X = df[['year_introduced', 'inversions_clean', 'gforce_clean', 'type_main']]
y = df['speed_mph']
X = pd.get_dummies(X, columns=['type_main'], drop_first=True)
X_train, X_test, y_train, y_test = train_test_split(X, y, test_size=0.2, random_state=42)
model = LinearRegression()
model.fit(X_train, y_train)
model.coef_
model.intercept_
predictions = model.predict(X_test)
print('MAE', mean_absolute_error(y_test, predictions))
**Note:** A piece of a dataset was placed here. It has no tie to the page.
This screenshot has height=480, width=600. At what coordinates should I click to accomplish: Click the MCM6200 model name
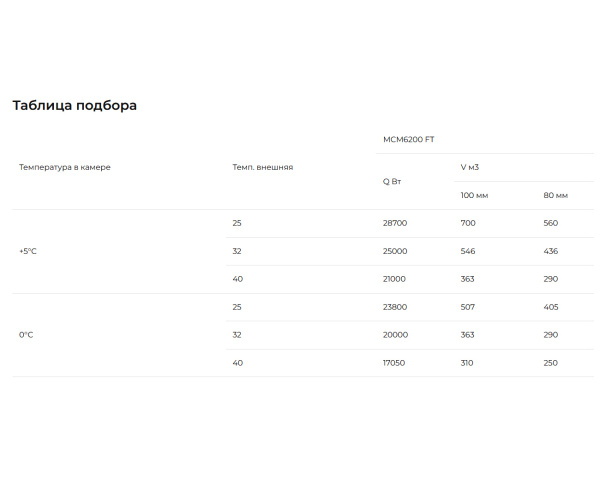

from sklearn.linear_model import LogisticRegression
from sklearn.metrics import classification_report, confusion_matrix
X = df.drop(['coaster_name', 'manufacturer', 'location', 'status'], axis=1)
y = df['status'].apply(lambda x: 1 if x == 'Operating' else 0)
X = pd.get_dummies(X, columns=['type_main'], drop_first=True)
X_train, X_test, y_train, y_test = train_test_split(X, y, test_size=0.2, random_state=42)
lg_model = LogisticRegression()
lg_model.fit(X_train, y_train)
lg_model.coef_
pred_lg = lg_model.predict(X_test)
print(classification_report(y_test, pred_lg))
print('\n')
print(confusion_matrix(y_test, pred_lg))

# Using Randomforest model
from sklearn.ensemble import RandomForestClassifier
rn_model = RandomForestClassifier(n_estimators=100)
rn_model.fit(X_train, y_train)
rn_pred = rn_model.predict(X_test)
print(classification_report(y_test, rn_pred))
print('\n')
print(confusion_matrix(y_test, rn_pred))

This project involved extensive practice in modeling, feature engineering, and data preprocessing. The following key techniques and methodologies were applied:
Data Cleaning and Preprocessing: The dataset underwent thorough cleaning, including handling missing values, encoding categorical variables, and standardizing numerical features. This step ensured the data was in a suitable format for analysis and modeling.
Exploratory Data Analysis (EDA): EDA was conducted to understand the distribution of the data, identify patterns, and visualize relationships between variables. Various plots and graphs provided insights into the characteristics of the roller coasters.
Feature Engineering: New features were created, and existing ones were transformed to improve the performance of the models. This included encoding categorical variables and generating dummy variables for machine learning algorithms.
Modeling: Several machine learning models were built and evaluated:
Evaluation and Visualization: The models were evaluated using various metrics such as accuracy, confusion matrix, and classification report. Visualizations were created to illustrate the results and performance of the models.
Overall, this project successfully demonstrated how to clean and preprocess data, handle missing values, and conduct effective modeling with EDA and visualization. The insights gained from this analysis and the models built provide a solid foundation for further exploration and application of machine learning techniques.